Cinnaholic Franchise · 2025 FDDAnswer from 2025 FDD Document
Upon Developer's death or Disability (as such term is hereinafter defined), this Agreement or the ownership interest of any deceased or disabled shareholder, partner, member or other equity holder of the Developer or an Equity Holder must be Transferred to a party approved by Franchisor.
Any Transfer, including, without limitation, transfers by devise or inheritance or trust provisions, shall be subject to the same conditions for Transfers set forth in Section 13.4 below.
Franchisor shall not unreasonably withhold its consent to the Transfer of this Agreement or any ownership interest to the deceased or disabled Developer's or Equity Holder's spouse, heirs or members of his or her immediate family, provided all requirements of Section 13.4 have been complied with (except payment of the transfer fee, which shall not apply to such Transfers).
A "Disability" shall have occurred with respect to Developer if Developer, or, if Developer is a corporation, partnership or limited liability company, its controlling shareholder, partner, member or other equity holder, is unable to actively participate in its activities as Developer hereunder for any reason for a continuous period of six months.
Source: Item 23 — RECEIPT (FDD pages 62–269)
What This Means (2025 FDD)
According to Cinnaholic's 2025 Franchise Disclosure Document, in the event of the developer's death or disability, the franchise agreement or ownership interest must be transferred to a party approved by Cinnaholic. Transfers, including those by devise, inheritance, or trust provisions, are subject to the same conditions as other transfers. However, Cinnaholic agrees to not unreasonably withhold consent to the transfer of the agreement or ownership interest to the deceased or disabled developer's spouse, heirs, or immediate family members, provided all other requirements are met. The only exception to these requirements is the transfer fee, which is waived in such cases.
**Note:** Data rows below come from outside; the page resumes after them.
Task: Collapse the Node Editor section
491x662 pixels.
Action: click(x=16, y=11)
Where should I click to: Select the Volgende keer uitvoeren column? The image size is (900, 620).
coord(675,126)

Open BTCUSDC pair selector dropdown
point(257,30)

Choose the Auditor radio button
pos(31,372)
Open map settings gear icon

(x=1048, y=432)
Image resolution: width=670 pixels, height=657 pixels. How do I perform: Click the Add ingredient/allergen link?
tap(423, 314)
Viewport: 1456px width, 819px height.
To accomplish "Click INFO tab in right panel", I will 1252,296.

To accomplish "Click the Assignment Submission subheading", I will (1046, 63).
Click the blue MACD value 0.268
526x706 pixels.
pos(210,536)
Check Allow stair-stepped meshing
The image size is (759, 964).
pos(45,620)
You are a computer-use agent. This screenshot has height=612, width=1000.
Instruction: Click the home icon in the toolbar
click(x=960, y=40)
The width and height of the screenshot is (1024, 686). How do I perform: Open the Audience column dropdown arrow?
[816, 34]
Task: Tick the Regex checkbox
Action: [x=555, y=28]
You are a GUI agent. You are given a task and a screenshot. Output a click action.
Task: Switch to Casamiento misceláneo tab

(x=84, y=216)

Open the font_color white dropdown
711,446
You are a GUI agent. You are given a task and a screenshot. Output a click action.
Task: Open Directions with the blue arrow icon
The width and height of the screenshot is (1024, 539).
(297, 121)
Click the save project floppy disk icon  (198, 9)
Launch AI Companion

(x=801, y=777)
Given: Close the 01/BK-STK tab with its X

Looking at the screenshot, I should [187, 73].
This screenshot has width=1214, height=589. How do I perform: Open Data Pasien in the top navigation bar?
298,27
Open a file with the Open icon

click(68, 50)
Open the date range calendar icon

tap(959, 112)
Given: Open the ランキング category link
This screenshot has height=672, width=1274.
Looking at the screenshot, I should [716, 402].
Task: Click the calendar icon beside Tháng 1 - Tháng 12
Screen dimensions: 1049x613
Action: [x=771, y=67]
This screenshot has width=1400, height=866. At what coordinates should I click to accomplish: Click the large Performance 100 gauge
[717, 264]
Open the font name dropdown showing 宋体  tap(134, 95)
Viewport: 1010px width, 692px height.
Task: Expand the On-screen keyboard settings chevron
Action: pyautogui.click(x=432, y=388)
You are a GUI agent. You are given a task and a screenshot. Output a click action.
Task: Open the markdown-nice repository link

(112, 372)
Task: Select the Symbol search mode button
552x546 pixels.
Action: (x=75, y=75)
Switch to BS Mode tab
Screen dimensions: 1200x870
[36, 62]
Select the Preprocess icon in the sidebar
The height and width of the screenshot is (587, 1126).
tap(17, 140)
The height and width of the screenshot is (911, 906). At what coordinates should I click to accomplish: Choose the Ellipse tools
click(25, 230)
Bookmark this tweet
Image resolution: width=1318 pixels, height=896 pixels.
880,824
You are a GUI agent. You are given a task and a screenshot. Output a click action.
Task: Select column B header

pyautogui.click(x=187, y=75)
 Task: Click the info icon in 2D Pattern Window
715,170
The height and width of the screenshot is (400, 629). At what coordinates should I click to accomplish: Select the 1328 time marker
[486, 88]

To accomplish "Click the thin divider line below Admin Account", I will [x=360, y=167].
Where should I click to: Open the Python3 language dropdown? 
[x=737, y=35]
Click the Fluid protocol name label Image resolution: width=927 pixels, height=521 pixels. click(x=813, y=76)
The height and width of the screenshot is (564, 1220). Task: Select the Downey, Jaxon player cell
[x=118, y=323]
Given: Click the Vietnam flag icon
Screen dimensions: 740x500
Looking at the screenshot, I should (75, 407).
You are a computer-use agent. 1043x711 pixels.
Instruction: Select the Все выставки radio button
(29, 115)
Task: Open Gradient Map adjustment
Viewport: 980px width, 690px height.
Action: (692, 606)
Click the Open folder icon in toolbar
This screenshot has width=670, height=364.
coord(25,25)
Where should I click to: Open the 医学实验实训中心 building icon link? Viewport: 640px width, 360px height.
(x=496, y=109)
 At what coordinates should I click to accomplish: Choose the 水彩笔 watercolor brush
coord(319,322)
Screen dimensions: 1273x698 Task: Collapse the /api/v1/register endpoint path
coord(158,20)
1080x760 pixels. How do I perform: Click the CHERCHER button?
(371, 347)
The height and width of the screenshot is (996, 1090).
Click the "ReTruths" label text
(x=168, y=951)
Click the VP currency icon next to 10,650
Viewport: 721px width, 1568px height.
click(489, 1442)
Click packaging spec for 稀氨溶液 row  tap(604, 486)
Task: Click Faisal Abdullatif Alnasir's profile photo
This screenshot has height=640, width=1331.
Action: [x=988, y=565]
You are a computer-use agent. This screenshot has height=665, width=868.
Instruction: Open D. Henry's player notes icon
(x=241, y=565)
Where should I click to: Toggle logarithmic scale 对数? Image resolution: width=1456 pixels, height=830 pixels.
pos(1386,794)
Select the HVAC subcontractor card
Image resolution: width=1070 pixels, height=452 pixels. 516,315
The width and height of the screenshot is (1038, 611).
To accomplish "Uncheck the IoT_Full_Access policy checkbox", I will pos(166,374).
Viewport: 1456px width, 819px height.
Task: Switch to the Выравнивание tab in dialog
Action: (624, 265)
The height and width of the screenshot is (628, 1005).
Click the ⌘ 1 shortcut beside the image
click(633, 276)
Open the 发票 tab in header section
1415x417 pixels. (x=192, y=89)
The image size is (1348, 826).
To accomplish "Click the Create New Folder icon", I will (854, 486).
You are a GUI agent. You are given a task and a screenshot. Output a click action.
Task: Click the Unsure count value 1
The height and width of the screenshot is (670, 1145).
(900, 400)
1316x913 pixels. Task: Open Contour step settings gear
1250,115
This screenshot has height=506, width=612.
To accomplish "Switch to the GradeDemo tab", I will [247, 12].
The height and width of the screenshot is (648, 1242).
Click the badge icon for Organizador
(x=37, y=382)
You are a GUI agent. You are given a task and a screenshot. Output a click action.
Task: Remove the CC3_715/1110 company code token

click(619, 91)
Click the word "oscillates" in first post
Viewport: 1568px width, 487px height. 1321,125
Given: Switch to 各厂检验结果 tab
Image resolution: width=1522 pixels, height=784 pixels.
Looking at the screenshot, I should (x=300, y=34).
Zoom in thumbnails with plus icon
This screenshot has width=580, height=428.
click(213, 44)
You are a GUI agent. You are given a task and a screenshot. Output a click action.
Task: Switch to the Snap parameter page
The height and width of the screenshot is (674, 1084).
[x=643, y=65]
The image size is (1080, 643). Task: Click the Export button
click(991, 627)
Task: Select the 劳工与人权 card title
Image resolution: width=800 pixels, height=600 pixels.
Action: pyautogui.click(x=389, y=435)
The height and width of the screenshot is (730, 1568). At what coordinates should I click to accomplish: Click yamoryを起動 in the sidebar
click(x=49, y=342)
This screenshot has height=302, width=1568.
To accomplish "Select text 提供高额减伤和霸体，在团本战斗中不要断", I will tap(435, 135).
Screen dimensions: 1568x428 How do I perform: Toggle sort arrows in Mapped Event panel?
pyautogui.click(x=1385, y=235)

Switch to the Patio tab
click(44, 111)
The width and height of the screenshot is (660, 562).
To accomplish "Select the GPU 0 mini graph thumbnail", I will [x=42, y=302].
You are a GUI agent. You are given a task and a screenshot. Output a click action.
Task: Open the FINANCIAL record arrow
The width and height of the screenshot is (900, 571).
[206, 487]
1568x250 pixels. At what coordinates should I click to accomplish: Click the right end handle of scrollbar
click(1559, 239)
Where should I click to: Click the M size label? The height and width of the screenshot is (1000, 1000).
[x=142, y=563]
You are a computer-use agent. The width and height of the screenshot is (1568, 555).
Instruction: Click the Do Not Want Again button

This means that if a Cinnaholic developer dies or becomes disabled, their spouse, heirs, or immediate family can potentially take over the franchise without Cinnaholic unreasonably denying the transfer. This provides a safety net for the franchisee's family, ensuring the business can continue under their ownership, assuming they meet the standard requirements.
However, it's important to note that all other conditions for transfers, as outlined in Section 13.4 of the agreement, must still be met. These conditions include the transferee having a satisfactory credit rating, good moral character, and business qualifications, as well as agreeing to assume all of the developer's duties and obligations. Additionally, all monetary obligations to Cinnaholic must be paid, and a general release of claims against Cinnaholic must be executed.
While the transfer fee is waived for transfers to the developer's spouse, heirs, or immediate family, the standard transfer fee for other transferees is $5,000, plus reimbursement for all legal, training, and other expenses incurred by Cinnaholic in connection with the transfer. This clause provides some reassurance to potential franchisees that Cinnaholic will work with their families in the event of death or disability, but it is still important to understand all the conditions and requirements for transfer.